- _Requirements_: In the material below, render the stretch from the line containing "Screen dimensions: 1386x685" through the line containing "Action: [x=230, y=308]" as a Markdown table with the columns Row and Line. Number the rows in order and skip blank lines.

- _Listing_:

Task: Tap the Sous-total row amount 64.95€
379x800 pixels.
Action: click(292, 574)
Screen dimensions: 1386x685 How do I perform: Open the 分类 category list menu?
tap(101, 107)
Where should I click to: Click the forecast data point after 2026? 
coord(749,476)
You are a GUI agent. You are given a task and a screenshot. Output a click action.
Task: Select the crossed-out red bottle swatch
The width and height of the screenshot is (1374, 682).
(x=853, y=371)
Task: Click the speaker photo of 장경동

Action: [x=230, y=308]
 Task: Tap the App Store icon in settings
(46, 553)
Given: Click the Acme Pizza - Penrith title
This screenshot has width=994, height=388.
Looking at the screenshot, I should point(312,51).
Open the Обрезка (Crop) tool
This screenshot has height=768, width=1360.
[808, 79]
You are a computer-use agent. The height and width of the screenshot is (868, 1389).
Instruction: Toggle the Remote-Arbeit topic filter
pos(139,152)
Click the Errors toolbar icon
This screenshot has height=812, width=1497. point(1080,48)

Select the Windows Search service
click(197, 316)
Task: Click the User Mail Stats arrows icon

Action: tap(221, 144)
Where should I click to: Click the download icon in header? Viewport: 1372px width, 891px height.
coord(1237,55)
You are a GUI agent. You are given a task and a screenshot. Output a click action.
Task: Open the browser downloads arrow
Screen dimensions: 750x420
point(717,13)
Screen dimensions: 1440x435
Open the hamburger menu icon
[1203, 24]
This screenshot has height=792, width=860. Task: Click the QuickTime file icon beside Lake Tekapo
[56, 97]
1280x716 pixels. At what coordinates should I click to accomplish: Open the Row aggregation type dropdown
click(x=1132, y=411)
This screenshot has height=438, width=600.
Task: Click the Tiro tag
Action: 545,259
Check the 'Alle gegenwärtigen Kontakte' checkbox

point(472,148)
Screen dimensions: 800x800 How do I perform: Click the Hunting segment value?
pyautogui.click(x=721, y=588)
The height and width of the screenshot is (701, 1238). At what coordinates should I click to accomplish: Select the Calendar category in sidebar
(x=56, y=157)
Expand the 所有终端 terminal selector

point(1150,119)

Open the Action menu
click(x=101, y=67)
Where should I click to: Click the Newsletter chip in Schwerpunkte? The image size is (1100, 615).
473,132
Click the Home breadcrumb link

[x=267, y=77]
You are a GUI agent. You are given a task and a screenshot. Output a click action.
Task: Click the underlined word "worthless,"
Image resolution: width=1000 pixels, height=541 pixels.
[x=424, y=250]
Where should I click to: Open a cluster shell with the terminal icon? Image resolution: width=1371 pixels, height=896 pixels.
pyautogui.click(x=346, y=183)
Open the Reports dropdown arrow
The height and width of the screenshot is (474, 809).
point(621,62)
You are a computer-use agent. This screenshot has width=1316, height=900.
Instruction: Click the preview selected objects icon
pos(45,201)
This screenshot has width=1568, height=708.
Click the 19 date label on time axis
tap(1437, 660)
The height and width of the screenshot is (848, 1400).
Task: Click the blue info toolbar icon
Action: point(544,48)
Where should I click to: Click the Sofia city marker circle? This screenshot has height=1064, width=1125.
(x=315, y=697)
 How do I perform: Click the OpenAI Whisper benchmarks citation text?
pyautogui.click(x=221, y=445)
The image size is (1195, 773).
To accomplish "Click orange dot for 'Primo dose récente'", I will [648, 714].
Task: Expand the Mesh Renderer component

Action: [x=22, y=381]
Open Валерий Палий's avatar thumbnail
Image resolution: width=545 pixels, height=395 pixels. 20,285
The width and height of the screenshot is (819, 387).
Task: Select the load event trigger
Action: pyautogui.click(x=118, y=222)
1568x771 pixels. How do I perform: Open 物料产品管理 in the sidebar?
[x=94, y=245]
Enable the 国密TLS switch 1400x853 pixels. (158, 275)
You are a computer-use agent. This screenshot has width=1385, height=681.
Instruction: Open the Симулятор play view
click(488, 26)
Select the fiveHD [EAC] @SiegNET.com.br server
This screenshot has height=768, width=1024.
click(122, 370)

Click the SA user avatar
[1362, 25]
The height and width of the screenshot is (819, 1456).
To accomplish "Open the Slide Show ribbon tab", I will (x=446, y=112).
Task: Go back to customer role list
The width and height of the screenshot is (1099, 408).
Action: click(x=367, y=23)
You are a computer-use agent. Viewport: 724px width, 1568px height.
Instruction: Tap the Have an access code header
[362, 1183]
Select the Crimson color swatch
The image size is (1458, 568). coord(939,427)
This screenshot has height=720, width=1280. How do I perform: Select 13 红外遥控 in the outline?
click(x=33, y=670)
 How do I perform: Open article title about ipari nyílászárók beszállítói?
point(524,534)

- _Exercise answer_:
| Row | Line |
|---|---|
| 1 | Screen dimensions: 1386x685 How do I perform: Open the 分类 category list menu? |
| 2 | tap(101, 107) |
| 3 | Where should I click to: Click the forecast data point after 2026?  |
| 4 | coord(749,476) |
| 5 | You are a GUI agent. You are given a task and a screenshot. Output a click action. |
| 6 | Task: Select the crossed-out red bottle swatch |
| 7 | The width and height of the screenshot is (1374, 682). |
| 8 | (x=853, y=371) |
| 9 | Task: Click the speaker photo of 장경동 |
| 10 | Action: [x=230, y=308] |